January 2016 

Dolutegravir—Interaction with atazanavir during pregnancy

Doctors in France have reported the use of dolutegravir to intensify therapy in an HIV-positive pregnant woman. The baby was born prematurely and does not appear to be infected with HIV. However, it appears that the mother’s regimen raised and prolonged levels of dolutegravir in the infant. Fortunately, this did not seem to cause any injury to the baby.

The French doctors were monitoring an HIV-positive pregnant woman whose potent combination anti-HIV therapy (ART) worked until late in pregnancy. Her ART suddenly and unexpectedly began to fail, as her viral load became detectable in the 22nd week of her pregnancy (279 copies/mL) and became higher at the 32nd week of her pregnancy (453 copies/mL).

The woman’s regimen consisted of the following medications taken once daily:

  • Truvada (tenofovir 300 mg and FTC 200 mg)
  • atazanavir (Reyataz) 300 mg
  • low-dose ritonavir (Norvir) 100 mg

Doctors and pharmacologists analysed the woman’s stored blood samples and found that levels of her regimen were within their expected range.

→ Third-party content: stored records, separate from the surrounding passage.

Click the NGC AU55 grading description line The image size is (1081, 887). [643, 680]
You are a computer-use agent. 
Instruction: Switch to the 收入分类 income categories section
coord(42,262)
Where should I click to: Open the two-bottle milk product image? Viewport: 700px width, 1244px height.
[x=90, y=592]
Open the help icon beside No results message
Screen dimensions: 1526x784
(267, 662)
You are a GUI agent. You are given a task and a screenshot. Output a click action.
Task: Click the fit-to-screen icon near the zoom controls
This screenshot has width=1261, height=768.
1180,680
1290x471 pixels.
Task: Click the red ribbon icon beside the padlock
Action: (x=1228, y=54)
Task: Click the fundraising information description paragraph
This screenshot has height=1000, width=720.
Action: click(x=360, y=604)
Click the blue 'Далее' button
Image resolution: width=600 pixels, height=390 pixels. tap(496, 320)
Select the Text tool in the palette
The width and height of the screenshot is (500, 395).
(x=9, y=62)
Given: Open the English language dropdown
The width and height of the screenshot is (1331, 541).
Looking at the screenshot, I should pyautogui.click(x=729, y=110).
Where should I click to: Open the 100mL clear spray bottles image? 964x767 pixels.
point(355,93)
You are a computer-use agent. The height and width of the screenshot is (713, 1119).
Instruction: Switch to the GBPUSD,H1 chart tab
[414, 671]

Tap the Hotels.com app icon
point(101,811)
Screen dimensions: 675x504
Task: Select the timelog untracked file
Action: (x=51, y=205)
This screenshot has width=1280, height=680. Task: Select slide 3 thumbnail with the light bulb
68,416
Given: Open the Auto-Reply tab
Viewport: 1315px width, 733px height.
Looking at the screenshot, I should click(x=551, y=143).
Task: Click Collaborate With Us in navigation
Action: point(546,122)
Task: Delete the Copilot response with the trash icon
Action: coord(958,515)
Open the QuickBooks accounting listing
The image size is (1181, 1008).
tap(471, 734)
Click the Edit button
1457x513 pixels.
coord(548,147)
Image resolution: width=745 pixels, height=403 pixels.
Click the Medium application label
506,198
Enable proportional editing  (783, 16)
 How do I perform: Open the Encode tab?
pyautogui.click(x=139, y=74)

This suggested that her ability to take medicines was not an issue. Next, technicians assessed the woman’s HIV for resistance to treatment. They found that the virus had become resistant to FTC (and likely to the related drug 3TC [lamivudine]) and possibly to tenofovir as well. Since having an undetectable viral load in the mother plays a key role in protecting the fetus from HIV, doctors decided to intensify her therapy with dolutegravir 50 mg once daily so that her entire regimen could continue on a once-daily schedule.

The baby was born prematurely at 37 weeks and delivered by C-section. At delivery the mother’s viral load was undetectable. Blood samples from the placenta did not detect any HIV-infected cells, suggesting the possibility that the fetus was not infected. However, the doctors prescribed intravenous AZT after birth as a precaution in case the infant had been exposed to HIV.

The French researchers also assessed the blood of the infant for dolutegravir. They found that shortly after birth and for the first nine days outside the womb, the infant had concentrations of dolutegravir that were high. Indeed, the concentration of the drug was what would be expected in adults. In contrast, shortly after birth, levels of the other drugs that the mother took during pregnancy were very low. By the 18th day after delivery, the concentration of dolutegravir in the infant’s blood was virtually absent.

The doctors suggest that the atazanavir taken by the mother probably delayed the breakdown and excretion of dolutegravir in both the mother and fetus (and later baby). Also, the enzymes in the baby that could break down dolutegravir were immature. Both of these factors likely contributed to the prolonged and elevated levels of dolutegravir in the infant. They noted that the increased exposure to dolutegravir by the infant did not seem to cause harm. The baby was born prematurely, but some analyses suggest an increased risk of premature birth in HIV-positive women regardless of the use of ART.